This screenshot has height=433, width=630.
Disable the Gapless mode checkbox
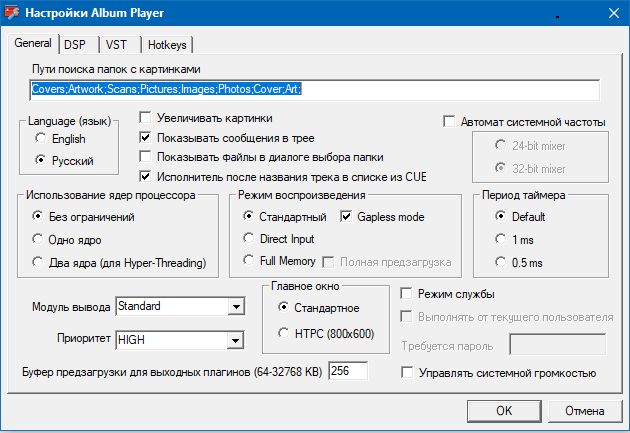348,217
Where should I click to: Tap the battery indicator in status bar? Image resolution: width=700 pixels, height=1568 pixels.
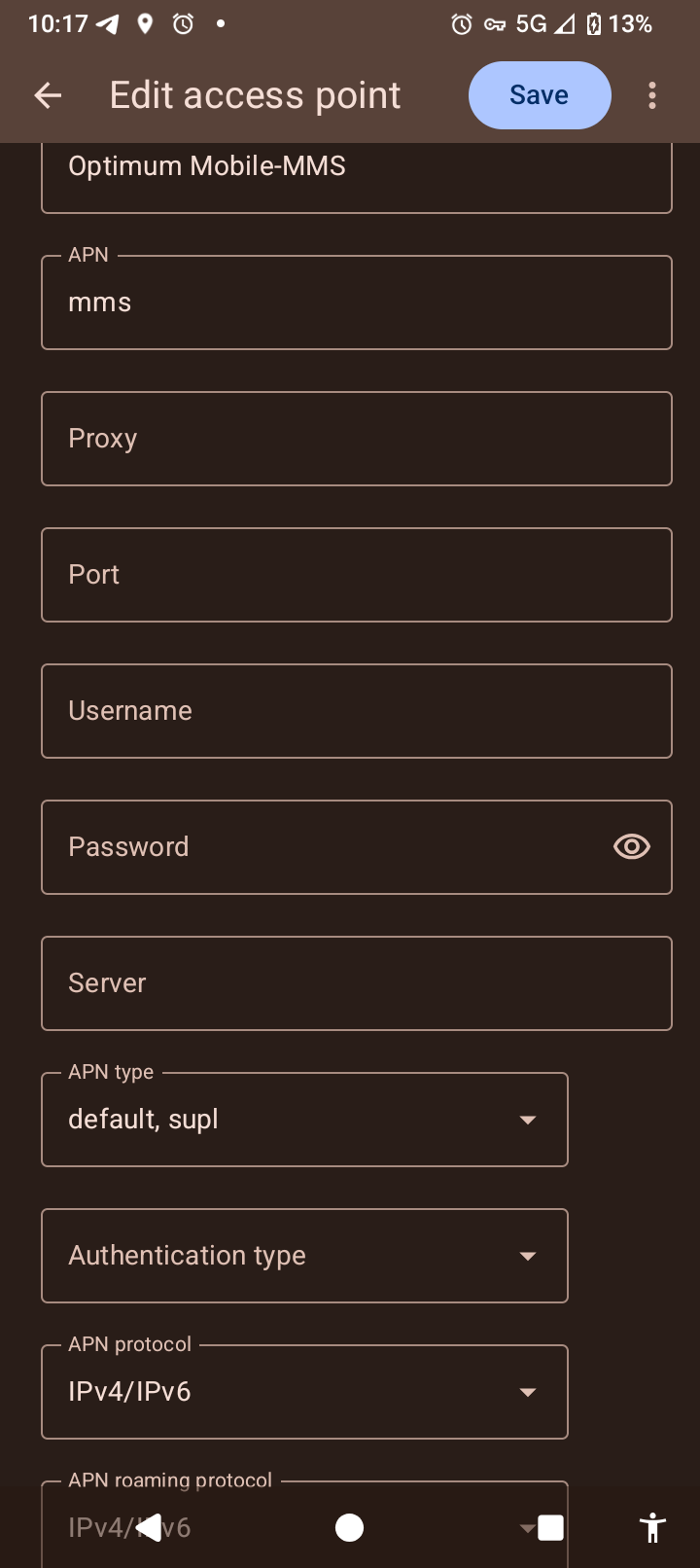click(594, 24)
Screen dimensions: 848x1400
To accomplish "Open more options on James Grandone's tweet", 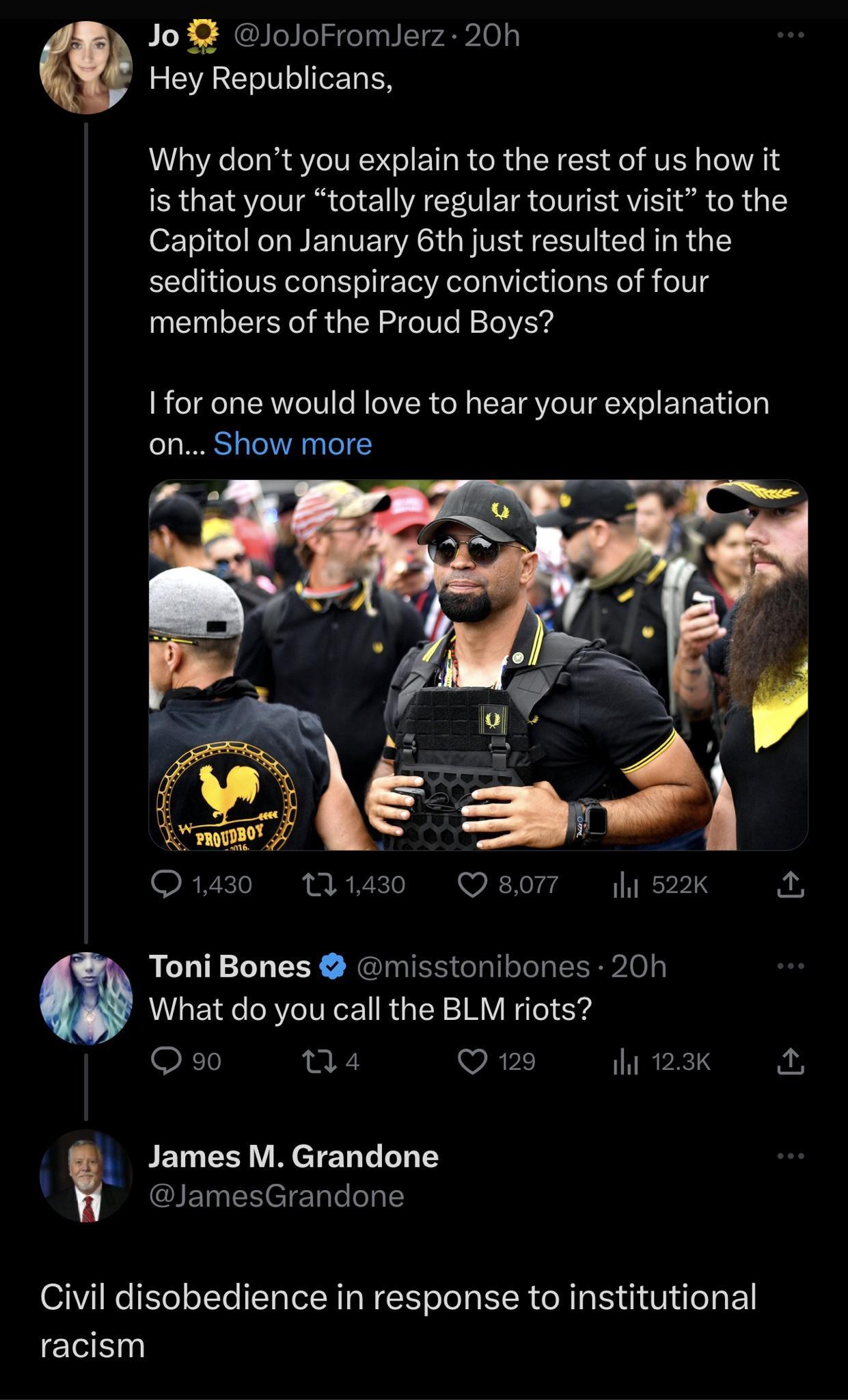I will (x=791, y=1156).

* * *

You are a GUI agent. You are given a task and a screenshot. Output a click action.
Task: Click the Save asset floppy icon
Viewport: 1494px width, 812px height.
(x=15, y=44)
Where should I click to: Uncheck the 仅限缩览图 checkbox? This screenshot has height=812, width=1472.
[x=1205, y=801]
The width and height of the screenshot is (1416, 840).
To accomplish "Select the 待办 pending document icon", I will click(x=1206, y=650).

--

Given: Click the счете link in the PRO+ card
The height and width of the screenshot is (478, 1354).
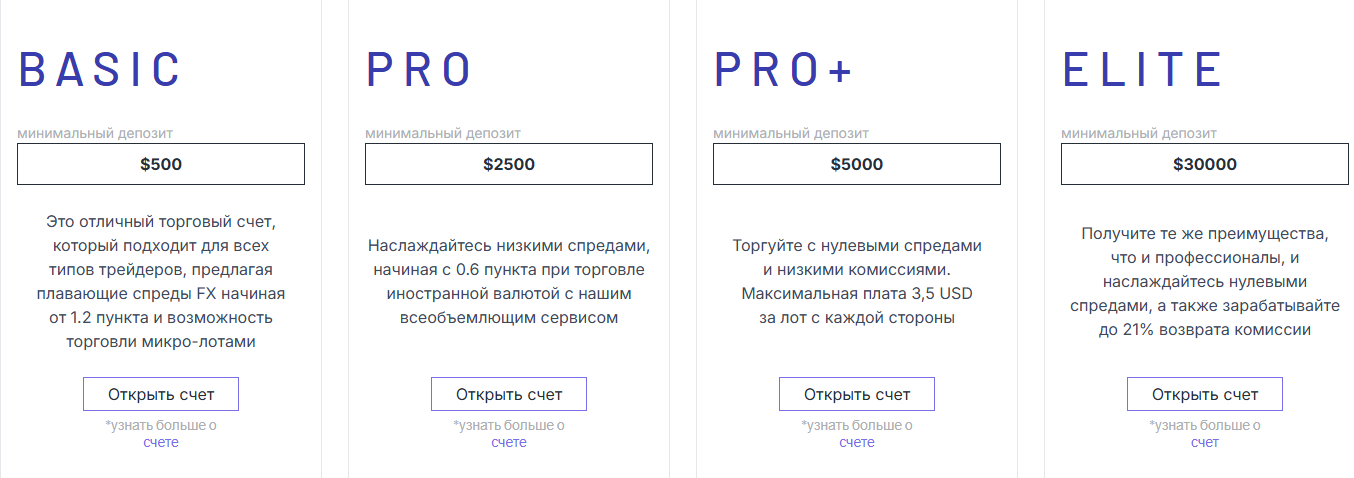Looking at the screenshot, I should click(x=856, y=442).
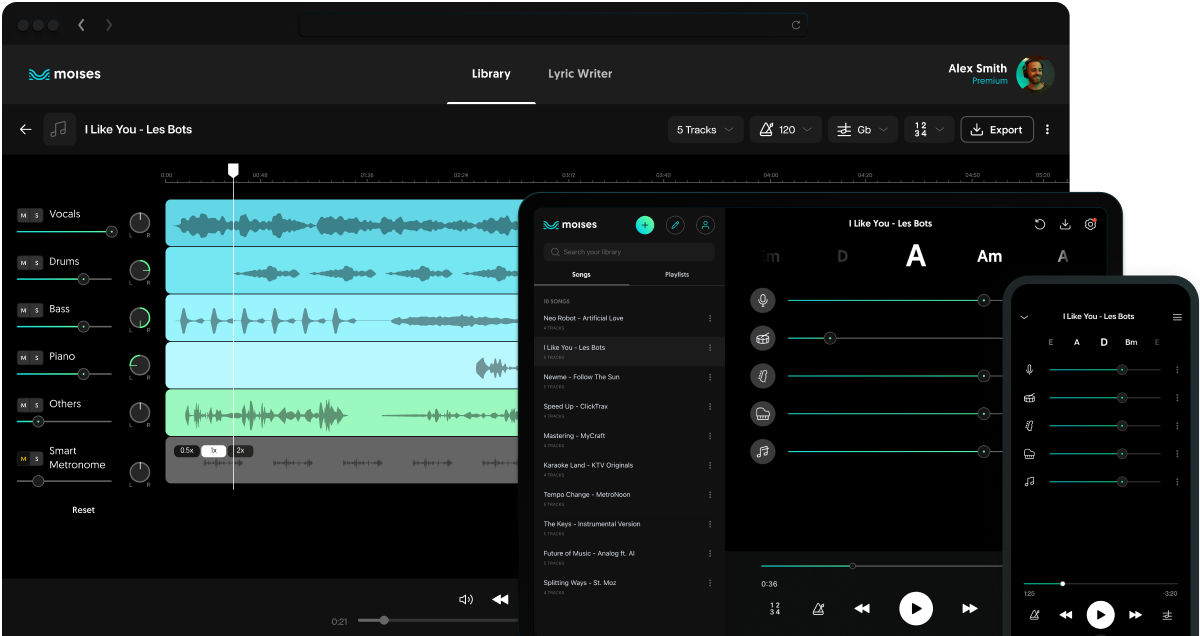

EXERCISE BRIEF:
Return the part of the records that opens with the line containing "The width and" and closes with the line containing "will click(x=1206, y=650).", copied word for word.

EXERCISE OUTPUT:
The width and height of the screenshot is (1416, 840).
To accomplish "Select the 待办 pending document icon", I will click(x=1206, y=650).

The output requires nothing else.